= Etz Chaim Yeshiva (Manhattan) =

Former educational institution in New York City

Etz Chaim Yeshiva was founded in 1886 on the Lower East Side of Manhattan, New York City. The institution was originally established as a cheder-style elementary school. In 1915, it merged with the Rabbi Isaac Elchanan Theological Seminary to form the Rabbinical College of America. After the merger, the elementary grades of Etz Chaim were discontinued, and only the high school remained. This high school eventually became today's Marsha Stern Talmudical Academy. Over time, the Rabbinical College of America evolved into Yeshiva College and later into Yeshiva University.

== History ==
On September 15, 1886 the Chebra Machsika Ishiwas Eitz Chaim was incorporated in the City of New York by a group a laymen and Rabbis.
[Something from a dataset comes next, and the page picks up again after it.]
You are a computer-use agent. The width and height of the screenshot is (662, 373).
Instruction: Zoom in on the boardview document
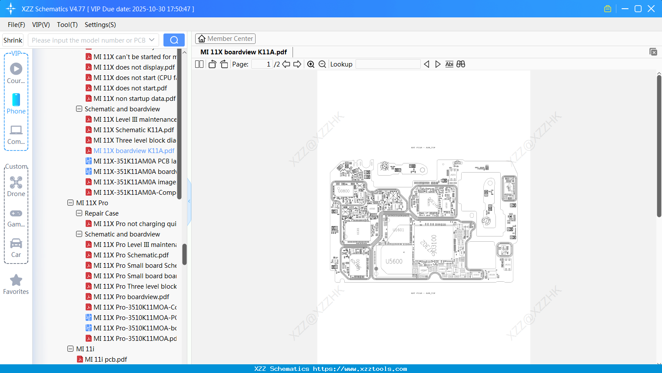(311, 64)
Purpose of the school, as described in the certificate of incorporation, was to instruct Jewish boys in the "Sacred Scriptures, the Talmud, and the Hebrew Language and Literature" as well as providing instruction in "reading, writing, and speaking the English Language." One of the early English teachers was the future journalist Abraham Cahan.
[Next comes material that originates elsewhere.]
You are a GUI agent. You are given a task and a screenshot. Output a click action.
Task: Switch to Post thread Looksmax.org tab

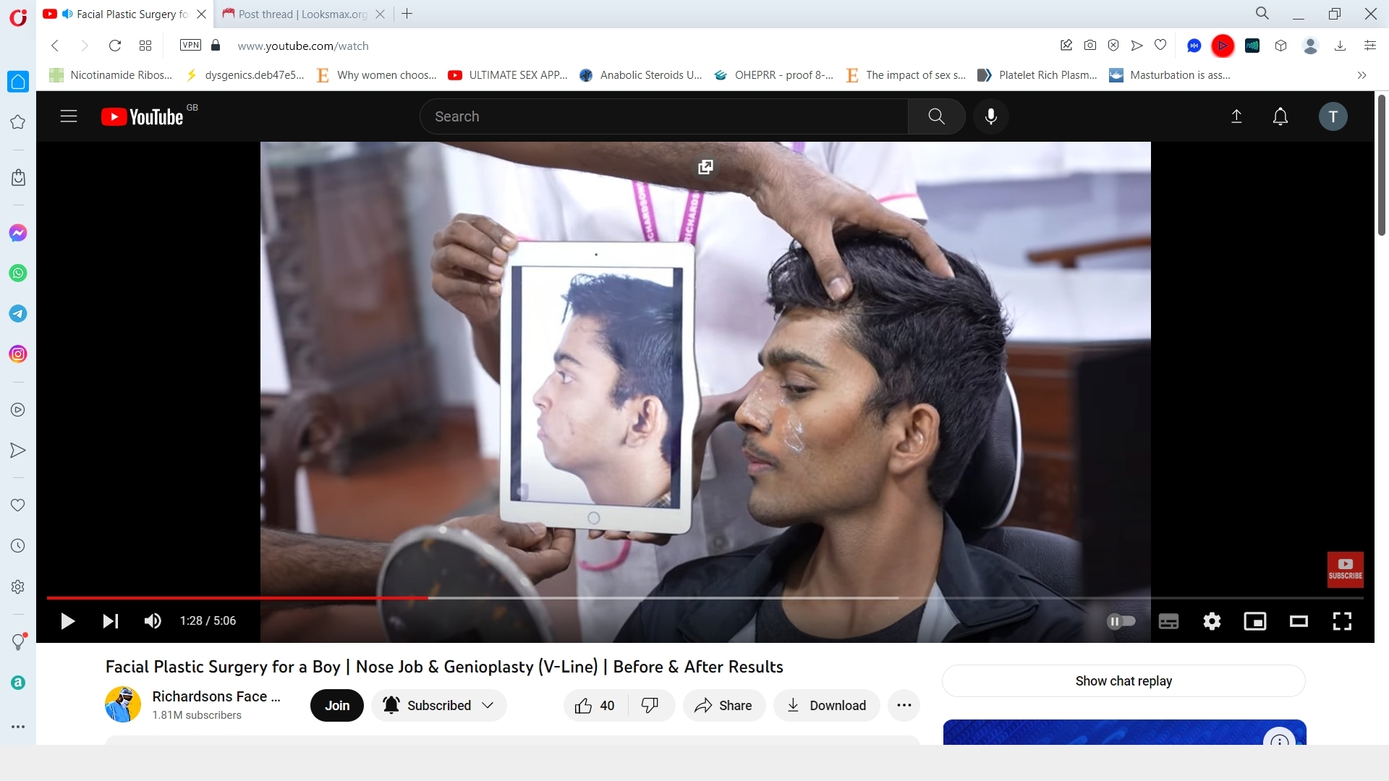[302, 14]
From 1890 until 1897, the Etz Chaim Yeshiva operated in a house at 1 Canal Street. The school moved to 85 Henry Street in 1897, where it remained until 1915.

In 1905, the Etz Chaim Yeshiva had around 175 students, who were divided into six classes. Two studied Chumash (Pentateuch) and the other four studied Talmud. The school day went from 9 am to 6 pm. The periods of 9 am to 12 pm and 1 pm to 4 pm were devoted to Religious Jewish Studies, with secular studies instruction offered from 4 pm to 6 pm.